Denn du hättest für uns da sein müssen.

Aber wir bekommen ja nicht einmal eine Karte zum Geburtstag,
nicht einmal verspätet,
und ich frage mich,
ob du manchmal an uns denken musst,
und dich fragst, wie es uns geht,
oder ob es dir wirklich egal ist.

Wir sind für dich durch die Hölle gegangen und wieder zurück,
und ich hätte jedes Recht dich zu hassen,
aber ich kann es nicht, denn du bist unser Vater,
und wir haben dich geliebt,
denn Eltern kann man sich nicht aussuchen.

Aber heute, heute bist du mir egal,
weil du kein Teil meines Lebens mehr bist,
und ich ohne dich wahrscheinlich besser dran bin.

Trotz allem gibt es Momente,
in denen ich an dich denke,
und mir wünsche du wärst hier,
und wärst der Vater vor 10 Jahren,
der mich geliebt hat und der für mich da war.

Aber das bist du nicht mehr,
und ich erkenne dich nicht einmal wieder,
denn du hast Dinge getan, die niemand verstanden hat,
und ich bin mir nicht einmal sicher, ob du sie selbst verstehst.

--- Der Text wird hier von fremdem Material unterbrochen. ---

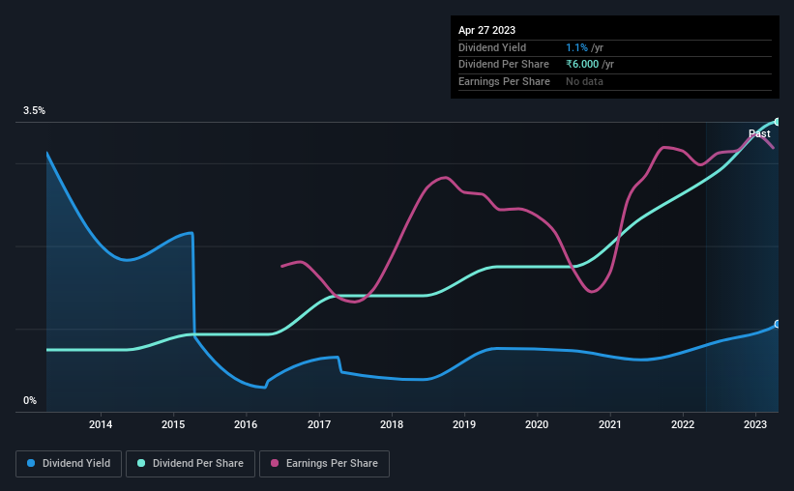Viewport: 794px width, 491px height.
Task: Toggle the Dividend Per Share legend series
Action: pos(191,464)
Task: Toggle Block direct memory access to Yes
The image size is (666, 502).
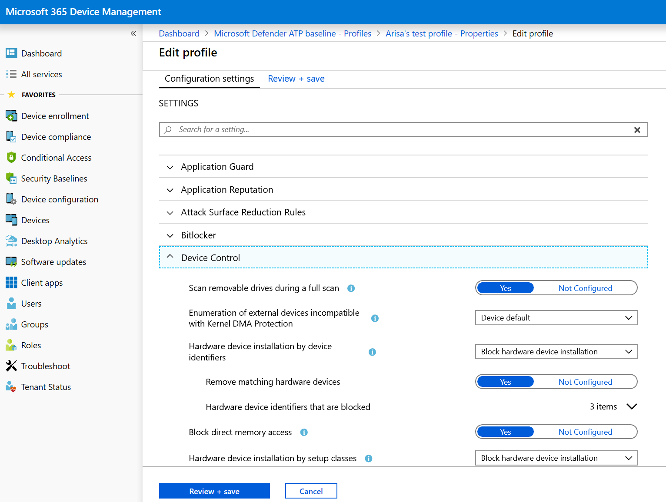Action: pos(505,432)
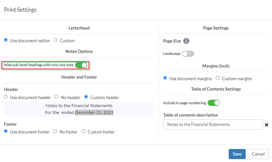272x162 pixels.
Task: Select Custom footer radio button
Action: click(x=84, y=131)
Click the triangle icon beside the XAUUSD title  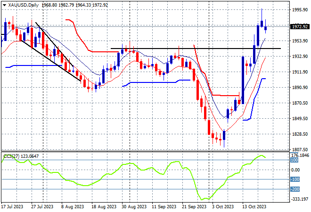pyautogui.click(x=4, y=4)
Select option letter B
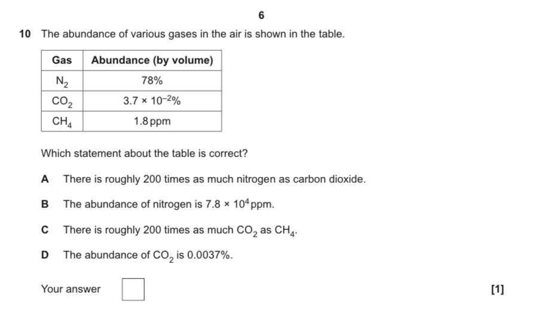543x322 pixels. 45,204
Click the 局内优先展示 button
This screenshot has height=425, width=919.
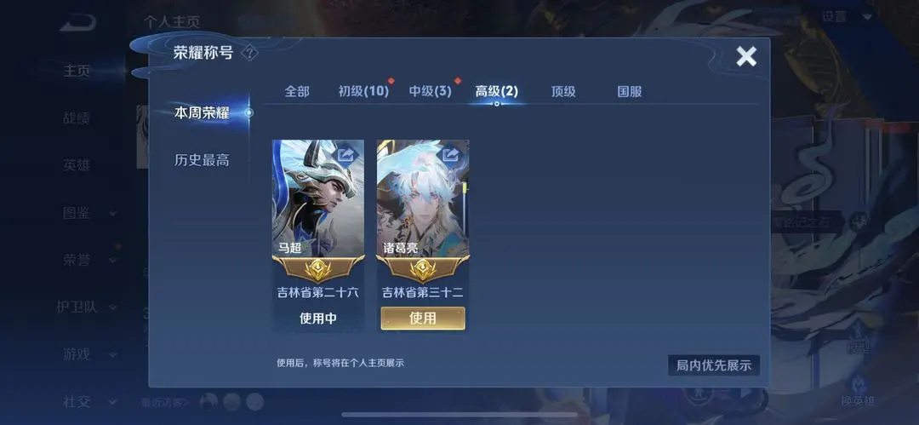tap(714, 365)
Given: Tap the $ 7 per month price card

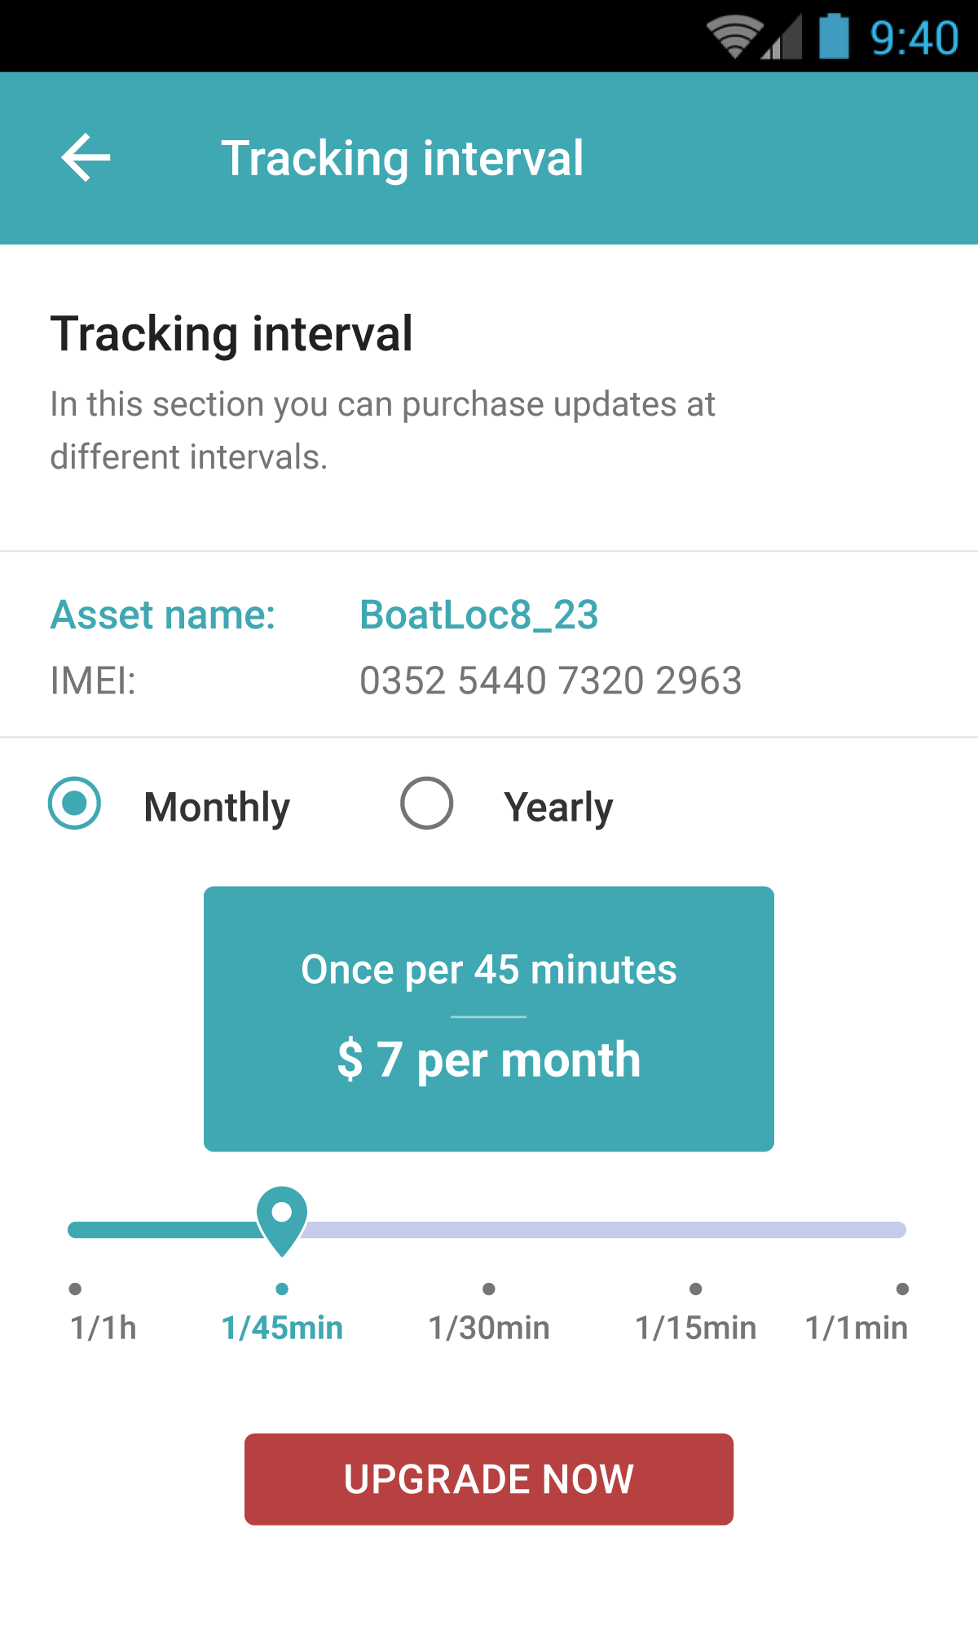Looking at the screenshot, I should [489, 1019].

Wegen dir drücke ich mit 20 immer noch die Schulbank.
Wegen dir habe ich Nächte lang wach gelegen und geweint.
Wegen dir ist das alles passiert.
Wegen dir war unsere Familie irgendwann keine Familie mehr.

Aber hey!
Schau mich an.
Ich stehe hier und aus mir ist etwas geworden.
Ich bin erwachsen geworden ohne dich, denn du hast das alles verpasst.
Ich hoffe du bereust das alles irgendwann und wünschst dir, dabei gewesen zu sein.
Denn du bist der einzige der irgendwas verpasst hat.
Denn hey, Papa, ich habe es auch ohne dich geschafft.
Ich lebe mein Leben ohne dich.

Und trotzdem frage ich mich, wie es so weit kommen konnte,
denn weißt du noch, früher waren wir Familie,
und heute sind wir nur zufällig miteinander verwandt,
denn für eine richtige Familie hättest du für uns da sein müssen.